XX
Rostov era arrivato a Tilsit il giorno meno propizio per interessarsi alla questione di Denisov. Non poteva recarsi dal generale di servizio, dato che vestiva il frac ed era arrivato a Tilsit senza il permesso dei superiori; d’altra parte Boris, anche se lo avesse voluto, non avrebbe potuto far nulla il giorno successivo all’arrivo di Rostov. Quel giorno - era il 27 giugno - furono firmate le prime condizioni di pace. Gli imperatori si erano scambiate le decorazioni: Alessandro aveva ricevuto la Legion d’Onore e Napoleone la Croce di Sant’Andrea di prima classe. Per quello stesso giorno era anche fissato il pranzo che il battaglione della guardia francese offriva il reggimento Preobraženskij. I sovrani dovevano presenziare a questo banchetto.

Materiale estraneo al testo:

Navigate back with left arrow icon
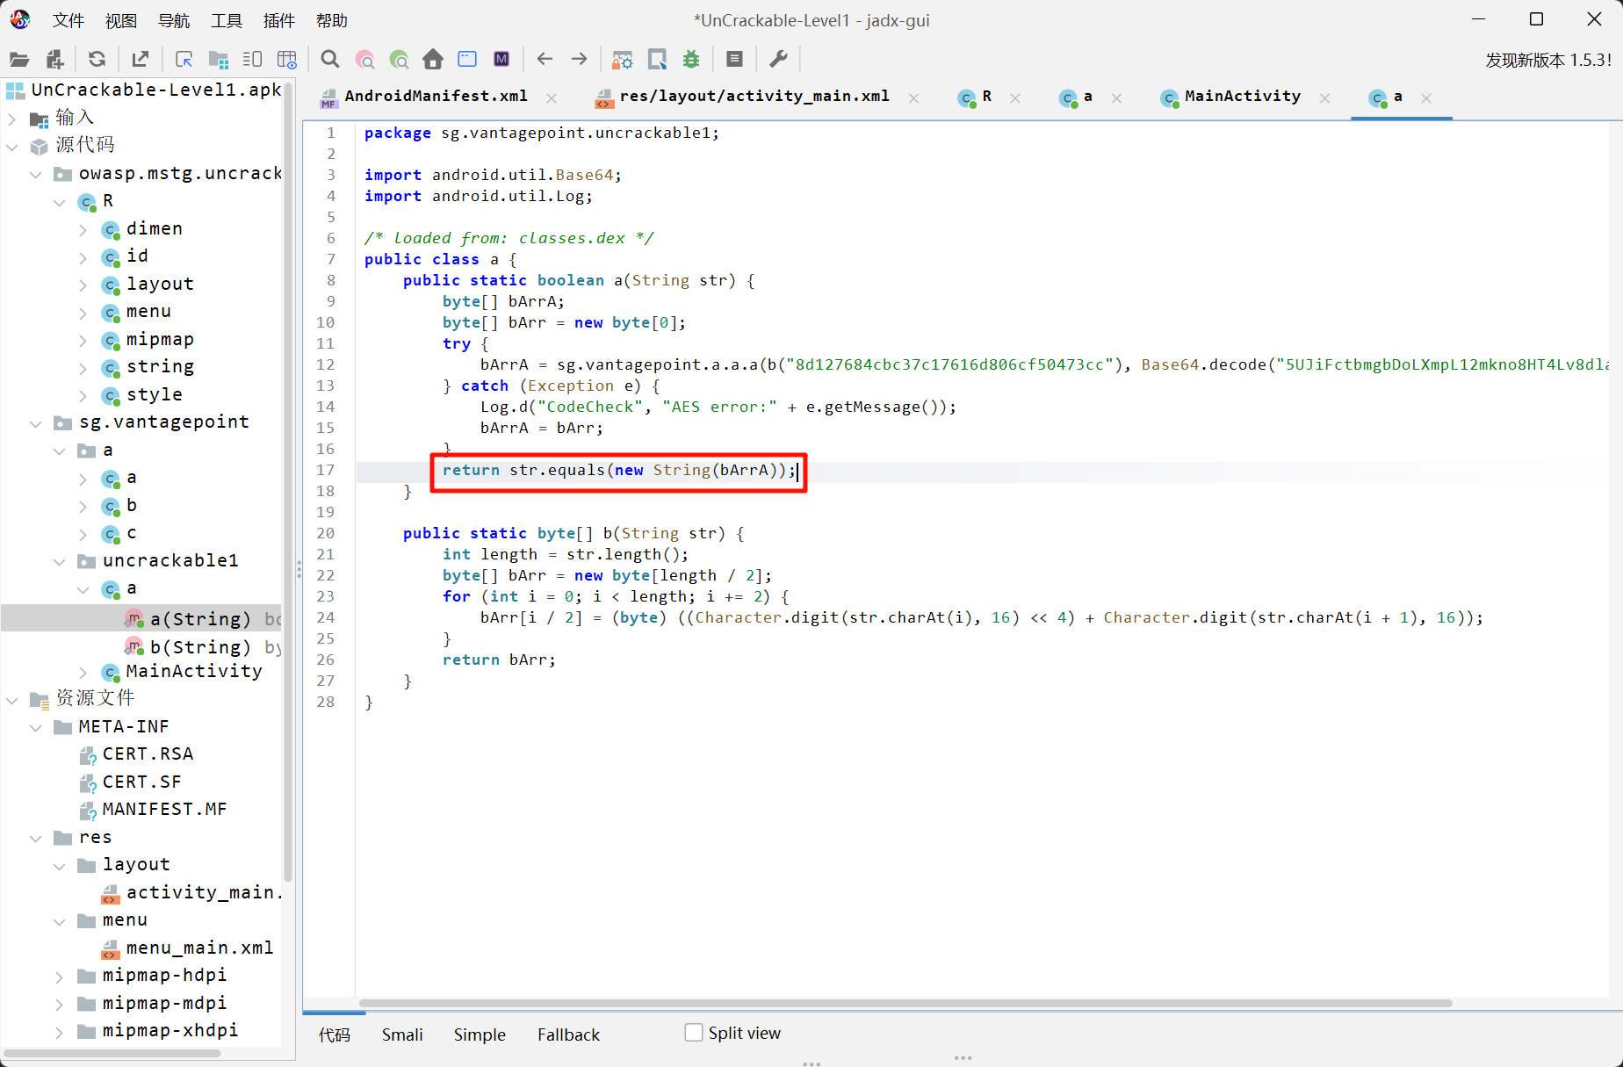The height and width of the screenshot is (1067, 1623). [x=545, y=60]
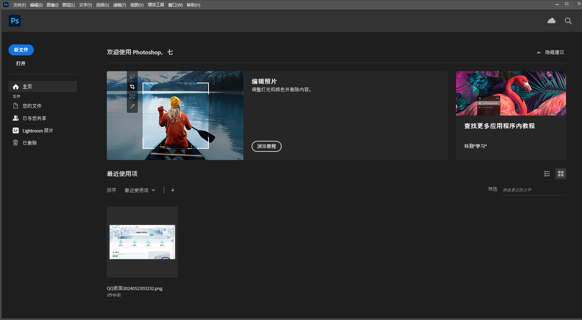Image resolution: width=582 pixels, height=320 pixels.
Task: Click the 新文件 button
Action: point(21,50)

Rostov si era sentito così imbarazzato e a disagio con Boris, che quando, dopo la cena, quest’ultimo era venuto a dargli un’occhiata, egli aveva fatto finta di dormire e il giorno dopo era uscito dalla casa di buon’ora per evitare di incontrarlo. Gironzolò per la città in frac e cappello tondo, osservando i francesi e le loro divise, guardando le vie e le case nelle quali erano alloggiati i due imperatori. Su una piazza vide le tavole già disposte e i preparativi per il pranzo, nelle strade notò gli addobbi con le bandiere dai colori russi e francesi ed enormi monogrammi A e N. Bandiere e monogrammi erano esposti anche alle finestre.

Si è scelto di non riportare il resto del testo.